A fourth problem is that of extensibility. If you finally have a well trained model for a set of classes, it’s hard to add new ones, even if it’s just a special case to a common category.

Fig. 2from left to right: Instance ID, trained super class (text color), detailed label in text, visualization of ROI-align features (leftmost is actual instance, right are its nearest neighbors). If the 10x10 feature map has a light stripe it’s of the same instance as on the left. Each 10x10 feature is reduced to three channels (RGB) by PCA. The model was trained on 10 super classes out of 76 highly unbalanced classes.

Our experiments in Summer 2018 showed that ROI-align based descriptors eradicate features between different instances of the same class. The visualization in Fig. 1 shows that ROI-align features from an SSD model are insensitive to differences between instances of the same super class (similar color). Thus intra-class variance cannot be inferred from such features without full retraining on the annotated hierarchy or the risk of catastrophic forgetting. Taken to the extreme, every new example can come from entirely unknown classes.

Solution

We address the remaining problems mentioned above by a pipeline that combines object mining, fast annotation and few-shot classification.

Object mining

Our domains are often new-to-the-world. Thus the most generic way to acquire raw data is video. We use a pretrained model to mine objects if there is a similar one. On an entirely new domain, hand-engineered detectors or motion patterns can be used instead. In one case, we processed 600GB of videos and produced over 12.000 object candidates automatically to bootstrap that process. Unlike seeding some ground truth examples only in the beginning, we ask experts on demand for a few examples before iterating that process. This provides a way to add details that don’t exist anywhere yet and allows to evaluate models with high rigor. Thanks to our recommendation system, this annotation process is also fast.

Few-show detection

As seen above, fast object detectors don’t cope well with unbalanced or evolving data. Once we possess the initial training set in the form of shapes and labels, we automatically divide the hierarchy into groups that have enough in common to be determined at first sight and those which differ in subtle differences. Instances of the latter kind are then classified by additional layers at higher resolution.

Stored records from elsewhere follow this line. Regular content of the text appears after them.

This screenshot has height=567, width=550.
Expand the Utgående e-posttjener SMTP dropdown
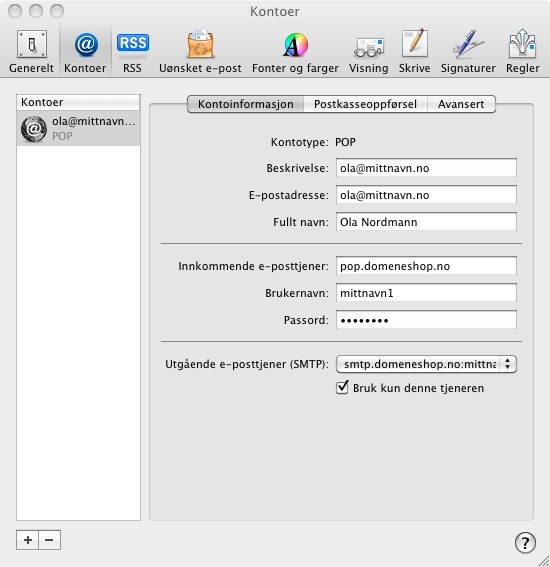pyautogui.click(x=426, y=364)
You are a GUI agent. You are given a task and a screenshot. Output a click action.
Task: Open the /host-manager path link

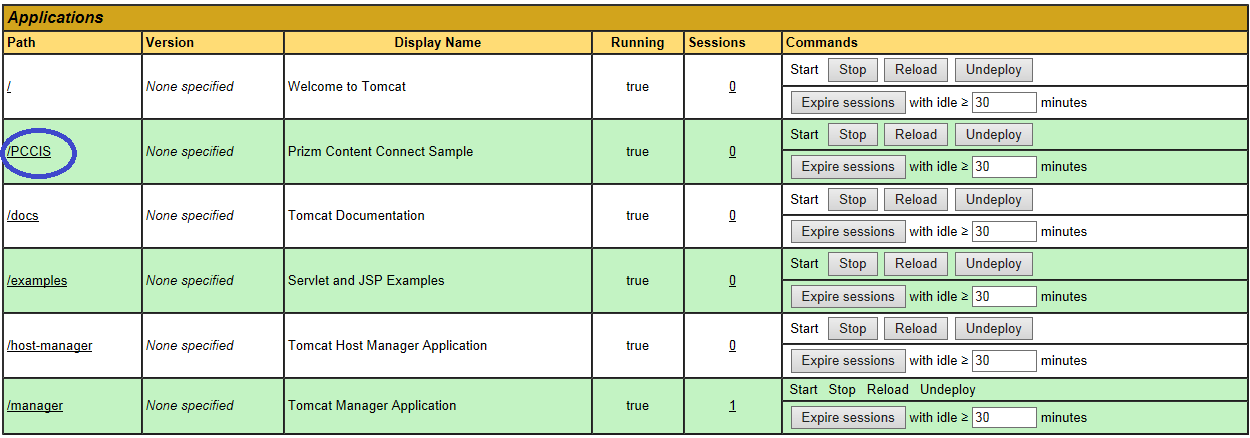click(x=50, y=346)
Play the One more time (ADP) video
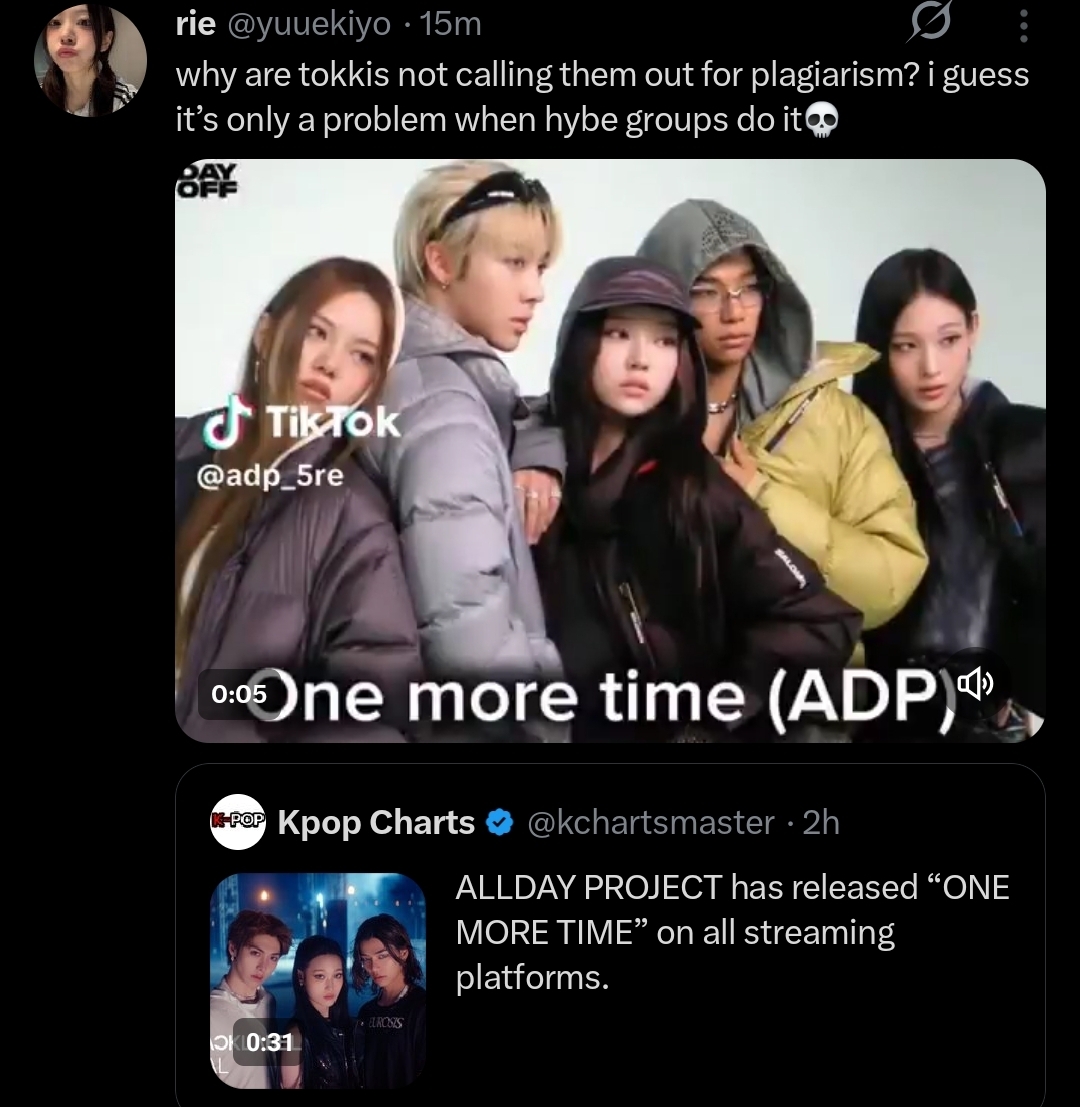1080x1107 pixels. pyautogui.click(x=610, y=450)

These layers have the objective to transform instances with the same visual attributes to a low dimensional vector within a tight volume in euclidean space or onto the patch of a hypersphere. Conversely, instances with different attributes occupy a distant volume [Metric learning paper].

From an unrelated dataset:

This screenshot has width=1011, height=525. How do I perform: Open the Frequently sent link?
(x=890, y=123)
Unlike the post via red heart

With such a metric, you can easily classify unseen instances by nearest-neighbor search, build classifiers with guaranteed convergence like SVMs or determine the novelty of incoming examples. The exact way to create these embedding layers warrants another post. However, the full body of know-how regarding unbalanced classification can be utilized rather easily.

As a result, the combination of smart object mining and few-shot detection has the following properties:

Effective use of transfer learning, starting from unlabelled video
Robust against class imbalance and overfitting
Tractable for realtime use
Ability to update classes in near realtime
Trace back a classification result to a single instance in the training data for better model introspection

Applications and Outlook

The problem of detecting a quickly rotating set classes was used in many applications. In the case of counting dishes, meals and some items appear only rarely and change daily. Here, having just a few (as low as 1) examples for training is paramount to automate the checkout process. Similarly, for our automated checkout solution at Sacher, we were able to accommodate over 50 items from just 2h of raw video data. Finally, many industrial assembly tasks require checking an ever changing catalogue of items.

The approach outlined above allows us to focus computation on the details that matter whilst learning continuously. Moreover, the pipeline is very flexible, so that we were able to integrate ever more advanced techniques like generative adversarial training (GAN) easily. Many more improvements are on the way.